La prochaine grande épidémie pourrait ne pas être seulement causée par un virus, ou par un manque de budget pour combattre ce virus, mais par les fausses nouvelles. « Le déluge d’informations contradictoires, de désinformation et de manipulation de l’information sur les réseaux sociaux, devrait être reconnu comme une menace de santé publique ».
C’est ce qu’écrit l’anthropologue Heidi J. Larson, experte en analyse de risque à l’École de médecine tropicale et d’hygiène de Londres, dans la dernière édition de la revue Nature. Dans ce texte d’opinion, elle souligne son inquiétude face au manque de confiance à l’égard des vaccins, un manque de confiance qui n’avait pas attendu les réseaux sociaux pour prendre racine, mais que ceux-ci ont contribué à diffuser à grande échelle. Larson dirige un groupe international d’experts multidisciplinaires — anthropologie, statistique, épidémiologie, sciences politiques — le Vaccine Confidence Project, qui s’interroge sur des façons de détecter les premiers signes de rumeurs virales à propos des vaccins, avant que ces rumeurs ne fassent boule de neige.
Il se trouve, écrit-elle, que la désinformation à propos des vaccins peut prendre deux formes: la mauvaise information, basée sur des erreurs et des faussetés et la désinformation délibérée, celle qui est fabriquée à seules fins de vendre des livres ou des cures miracles. On peut même intégrer dans cette dernière catégorie une sous catégorie: la désinformation délibérée à des fins opportunistes, et celle-là est bien un phénomène de cette décennie: « … vient de ceux qui voient le débat anti-vaccin comme une opportunité politique, une façon de polariser la société. Plusieurs rapports cette année ont découvert que les trolls et les bots russes ont utilisé un langage émotif, la colère, pour répandre de la désinformation et exacerber les divisions entre ceux qui étaient pour et contre les vaccins. »
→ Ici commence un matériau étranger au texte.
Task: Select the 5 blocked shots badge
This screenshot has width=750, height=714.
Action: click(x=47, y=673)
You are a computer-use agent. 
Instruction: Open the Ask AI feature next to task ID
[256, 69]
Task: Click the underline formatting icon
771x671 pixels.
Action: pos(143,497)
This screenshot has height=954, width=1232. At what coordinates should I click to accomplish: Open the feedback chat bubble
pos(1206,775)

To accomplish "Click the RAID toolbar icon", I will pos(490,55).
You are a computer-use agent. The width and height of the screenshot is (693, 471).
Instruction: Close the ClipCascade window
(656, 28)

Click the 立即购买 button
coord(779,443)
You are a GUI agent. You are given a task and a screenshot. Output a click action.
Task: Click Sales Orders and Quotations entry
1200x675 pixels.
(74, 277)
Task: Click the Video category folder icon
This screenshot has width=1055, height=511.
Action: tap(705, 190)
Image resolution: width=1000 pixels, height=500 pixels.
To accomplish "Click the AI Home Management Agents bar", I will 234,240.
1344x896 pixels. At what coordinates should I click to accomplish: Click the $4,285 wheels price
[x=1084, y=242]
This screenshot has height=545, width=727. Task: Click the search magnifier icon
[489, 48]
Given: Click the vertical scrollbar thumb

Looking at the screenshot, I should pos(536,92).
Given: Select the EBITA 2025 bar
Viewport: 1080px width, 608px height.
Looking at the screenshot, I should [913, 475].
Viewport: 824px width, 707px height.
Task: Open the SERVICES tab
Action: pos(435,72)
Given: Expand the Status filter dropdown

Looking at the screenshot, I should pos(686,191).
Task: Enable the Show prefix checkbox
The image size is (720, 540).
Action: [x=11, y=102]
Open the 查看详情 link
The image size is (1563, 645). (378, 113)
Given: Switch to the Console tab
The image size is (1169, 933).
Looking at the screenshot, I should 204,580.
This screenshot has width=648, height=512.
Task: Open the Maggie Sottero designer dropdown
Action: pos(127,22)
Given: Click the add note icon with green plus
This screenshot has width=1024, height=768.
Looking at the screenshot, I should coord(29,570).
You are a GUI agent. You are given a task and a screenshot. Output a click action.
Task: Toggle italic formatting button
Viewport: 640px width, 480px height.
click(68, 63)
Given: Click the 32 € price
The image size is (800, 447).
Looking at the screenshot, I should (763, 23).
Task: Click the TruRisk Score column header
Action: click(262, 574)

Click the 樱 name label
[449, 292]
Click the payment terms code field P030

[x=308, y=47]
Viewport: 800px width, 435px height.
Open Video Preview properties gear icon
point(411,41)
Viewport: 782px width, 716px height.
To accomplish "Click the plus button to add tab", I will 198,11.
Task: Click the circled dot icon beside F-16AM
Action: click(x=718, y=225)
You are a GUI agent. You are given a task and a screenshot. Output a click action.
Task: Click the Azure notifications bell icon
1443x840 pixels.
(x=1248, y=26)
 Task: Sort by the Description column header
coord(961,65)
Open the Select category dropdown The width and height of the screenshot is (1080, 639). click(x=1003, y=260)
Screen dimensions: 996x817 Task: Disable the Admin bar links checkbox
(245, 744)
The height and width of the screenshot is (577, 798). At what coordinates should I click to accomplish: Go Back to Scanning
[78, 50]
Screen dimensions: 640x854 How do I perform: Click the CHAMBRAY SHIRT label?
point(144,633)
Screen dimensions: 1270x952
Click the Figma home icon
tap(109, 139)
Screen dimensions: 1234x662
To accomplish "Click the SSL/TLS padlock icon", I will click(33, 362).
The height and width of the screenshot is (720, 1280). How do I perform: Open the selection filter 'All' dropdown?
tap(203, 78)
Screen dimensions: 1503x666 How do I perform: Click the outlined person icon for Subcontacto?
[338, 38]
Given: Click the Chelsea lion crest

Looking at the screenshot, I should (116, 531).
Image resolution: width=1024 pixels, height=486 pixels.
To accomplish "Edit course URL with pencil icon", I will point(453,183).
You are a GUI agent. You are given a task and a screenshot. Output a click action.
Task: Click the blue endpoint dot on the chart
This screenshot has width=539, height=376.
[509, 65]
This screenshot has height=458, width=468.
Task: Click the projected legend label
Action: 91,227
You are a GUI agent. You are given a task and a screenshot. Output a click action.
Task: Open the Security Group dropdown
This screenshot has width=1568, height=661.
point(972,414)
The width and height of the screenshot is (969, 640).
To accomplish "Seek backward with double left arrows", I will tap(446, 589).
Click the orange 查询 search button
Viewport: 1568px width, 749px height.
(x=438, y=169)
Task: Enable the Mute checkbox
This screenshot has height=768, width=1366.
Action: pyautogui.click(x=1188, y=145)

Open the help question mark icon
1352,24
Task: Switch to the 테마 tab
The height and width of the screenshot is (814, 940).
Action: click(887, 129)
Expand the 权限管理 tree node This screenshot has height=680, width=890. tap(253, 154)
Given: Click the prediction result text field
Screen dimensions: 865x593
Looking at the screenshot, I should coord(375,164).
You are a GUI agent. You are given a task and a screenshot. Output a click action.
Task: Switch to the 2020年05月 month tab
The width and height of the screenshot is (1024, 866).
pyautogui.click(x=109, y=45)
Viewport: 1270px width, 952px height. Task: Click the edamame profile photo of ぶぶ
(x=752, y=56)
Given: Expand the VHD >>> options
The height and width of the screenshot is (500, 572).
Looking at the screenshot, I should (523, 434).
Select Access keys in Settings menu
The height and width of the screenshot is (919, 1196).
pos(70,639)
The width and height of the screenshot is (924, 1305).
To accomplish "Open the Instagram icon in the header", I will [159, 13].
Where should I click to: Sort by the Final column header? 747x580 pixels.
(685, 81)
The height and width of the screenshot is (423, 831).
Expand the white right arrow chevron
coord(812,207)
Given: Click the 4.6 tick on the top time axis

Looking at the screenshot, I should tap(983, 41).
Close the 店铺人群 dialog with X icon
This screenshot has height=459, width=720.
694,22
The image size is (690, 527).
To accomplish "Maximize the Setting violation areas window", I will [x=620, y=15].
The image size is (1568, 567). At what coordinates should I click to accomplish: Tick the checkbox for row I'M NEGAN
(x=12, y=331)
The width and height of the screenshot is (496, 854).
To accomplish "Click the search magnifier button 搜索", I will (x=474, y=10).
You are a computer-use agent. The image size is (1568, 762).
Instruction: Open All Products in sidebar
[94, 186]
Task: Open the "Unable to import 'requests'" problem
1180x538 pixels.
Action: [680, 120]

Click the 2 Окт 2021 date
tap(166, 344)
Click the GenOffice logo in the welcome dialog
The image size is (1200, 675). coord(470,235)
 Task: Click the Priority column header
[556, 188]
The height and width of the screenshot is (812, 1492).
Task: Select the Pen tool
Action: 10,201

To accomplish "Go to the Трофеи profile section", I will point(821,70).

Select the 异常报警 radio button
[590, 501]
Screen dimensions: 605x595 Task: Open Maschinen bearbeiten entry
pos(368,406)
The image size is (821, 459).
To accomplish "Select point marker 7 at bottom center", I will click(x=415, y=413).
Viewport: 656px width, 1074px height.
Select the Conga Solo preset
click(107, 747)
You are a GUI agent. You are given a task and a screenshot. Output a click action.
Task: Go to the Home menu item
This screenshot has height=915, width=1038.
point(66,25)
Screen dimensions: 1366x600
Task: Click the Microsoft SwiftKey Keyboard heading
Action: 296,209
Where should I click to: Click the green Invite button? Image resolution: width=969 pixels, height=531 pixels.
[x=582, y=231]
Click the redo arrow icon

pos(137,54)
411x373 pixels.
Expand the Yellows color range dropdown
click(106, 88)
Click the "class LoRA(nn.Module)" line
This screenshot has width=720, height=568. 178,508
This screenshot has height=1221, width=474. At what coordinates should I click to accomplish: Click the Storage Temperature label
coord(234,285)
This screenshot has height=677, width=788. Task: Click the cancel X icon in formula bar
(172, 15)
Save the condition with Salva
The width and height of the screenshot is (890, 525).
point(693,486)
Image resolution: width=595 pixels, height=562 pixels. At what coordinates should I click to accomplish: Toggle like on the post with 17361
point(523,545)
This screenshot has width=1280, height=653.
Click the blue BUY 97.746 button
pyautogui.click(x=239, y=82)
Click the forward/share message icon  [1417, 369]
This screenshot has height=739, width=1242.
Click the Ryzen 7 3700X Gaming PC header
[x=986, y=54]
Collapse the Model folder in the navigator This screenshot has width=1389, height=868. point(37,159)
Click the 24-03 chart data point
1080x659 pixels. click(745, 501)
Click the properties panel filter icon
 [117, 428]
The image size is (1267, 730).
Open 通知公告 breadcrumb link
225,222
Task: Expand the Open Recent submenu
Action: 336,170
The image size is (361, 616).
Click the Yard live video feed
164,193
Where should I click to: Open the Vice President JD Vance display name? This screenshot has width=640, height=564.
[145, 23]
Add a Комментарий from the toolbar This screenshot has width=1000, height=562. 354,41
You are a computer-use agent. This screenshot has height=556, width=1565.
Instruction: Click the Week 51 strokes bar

Il n’y a pas de solution-miracle, conclut-elle. Les stratégies d’éducation ou de sensibilisation sont valables, mais échouent souvent « parce qu’elles façonnent un message en fonction de ce qu’elles veulent promouvoir, sans se préoccuper des perceptions existantes ». Les stratégies doivent inclure la nécessité « d’écouter et de s’impliquer ». Si une souche de la grippe aussi mortelle que la grippe espagnole de 1918 doit surgir, « et que la réticence des gens à se faire vacciner reste aussi élevée qu’aujourd’hui », cette souche pourrait avoir un vaste terrain de jeu à sa disposition.